My primary research interest for my PhD is the broad area of Markov Decision Processes, or MDPs, which can be used to model complex sequential decision-making problems under uncertainty. When modelling problems in this way, our goal is to find a “policy”, which is a function that maps any given “state” of a system to an optimal “action”, and we want this policy to minimise the long-run average cost (or maximise the long-run average reward) incurred by operating this system. For our application, we use this framework to model the problem of actively maintaining systems with redundant components. Specifically, we ask the question: for any given combination of components being healthy, damaged, or currently being repaired, which combination of damaged components do we want to start repairing? For an individual component which has just failed, we ask whether or not we want to repair this component straight away, given full knowledge of the system. Traditionally, dynamic programming algorithms such as Value Iteration and Policy Iteration were used to solve MDPs. However, with recent and ongoing advancements in Linear Programming (LP) solvers such as Gurobi or CPLEX, we have found that the LP formulation is more desirable and can be solved orders of magnitude faster than bespoke dynamic programming algorithms.

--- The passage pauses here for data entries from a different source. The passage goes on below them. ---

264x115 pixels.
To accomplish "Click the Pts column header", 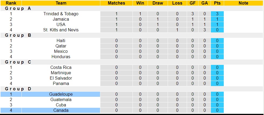I will [217, 3].
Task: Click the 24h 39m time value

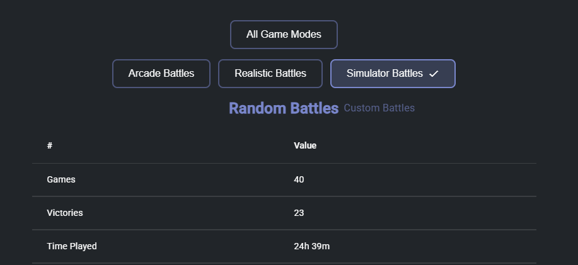Action: pos(311,246)
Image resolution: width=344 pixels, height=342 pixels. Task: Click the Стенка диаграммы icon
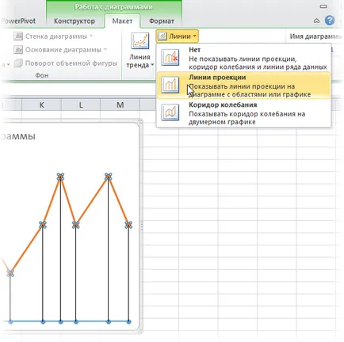pyautogui.click(x=18, y=36)
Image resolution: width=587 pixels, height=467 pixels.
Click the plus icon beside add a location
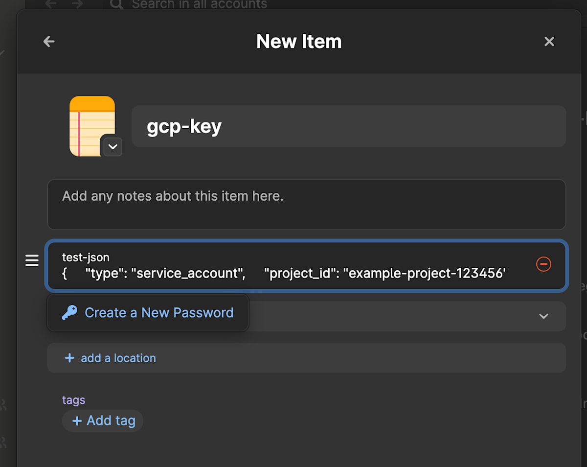point(69,358)
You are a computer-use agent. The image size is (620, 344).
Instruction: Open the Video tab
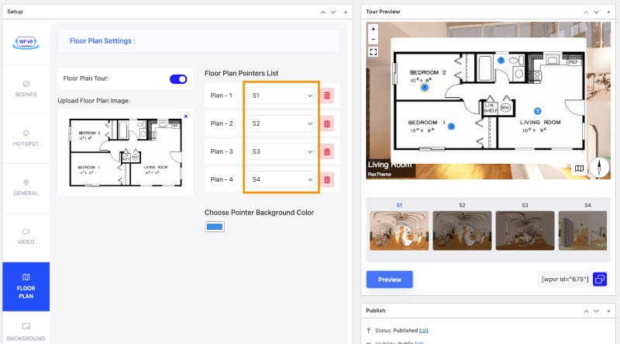click(x=26, y=236)
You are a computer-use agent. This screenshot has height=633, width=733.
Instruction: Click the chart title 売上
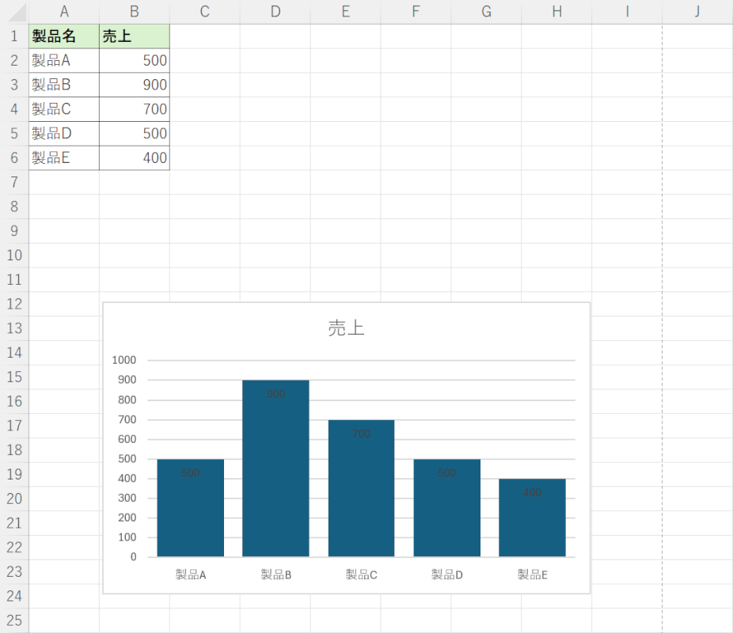[346, 328]
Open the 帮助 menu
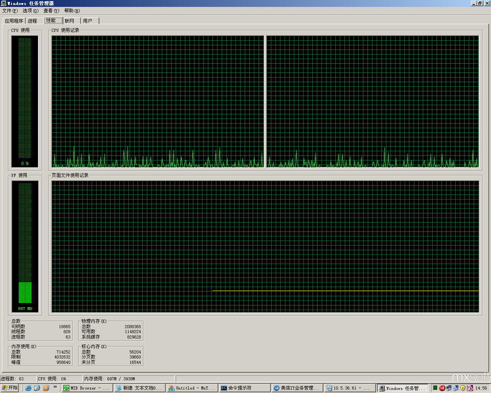The width and height of the screenshot is (491, 393). [x=72, y=11]
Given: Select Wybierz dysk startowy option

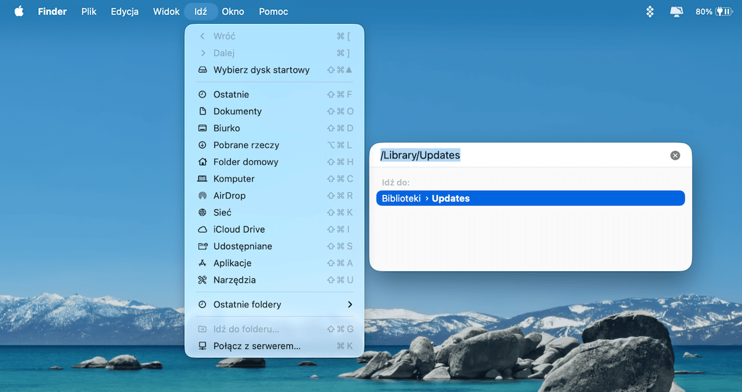Looking at the screenshot, I should click(x=261, y=70).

The novelty of our research is that we are not only considering the dynamic optimisation of some pre-existing system, but we are additionally optimising the initial design of the system itself. This is known as an MDP design problem, and it is very rarely seen in the literature due to its complexity. MDPs are known to suffer from the “curse of dimensionality”, where the number of potential states in the MDP grows exponentially as you consider larger problem instances. In our case, we have components that can each take on one of three different conditions – healthy, repairing, or damaged. Therefore, if we have N components, we would have 3^N total states. However, despite this, MDPs such as ours can still be solved exactly for moderate problems. The MDP Design problem suffers from the curse of dimensionality even more greatly, as it must model a state space not just for one MDP, but for all possible initial designs which could be constructed from the decision variables. To further complicate matters, we consider a bi-objective model where we wish to strike a balance between system reliability and operational costs such as using and maintaining components. This means that there is not just one solution, but a set of solutions which strike different balances between the two different objectives.
Due to the vast computational complexity of the MDP Design problem when trying to solve it exactly, the goal of our research is to design bespoke heuristics which approximately solve the problem in far more reasonable timeframes. These heuristics will first be rolled out on small problem instances where we can solve the problems exactly, for the sake of comparison between the heuristics and the exact result. We are currently doing this for a relatively simple model, which despite its simplicity cannot be solved exactly as the size of the problem increases. Our future work will extend the methodologies we develop now to work for more complicated problems, and we hope that this will demonstrate to the wider OR community that solutions to MDP Design problems can be found efficiently and in a way which is scalable to larger problem instances.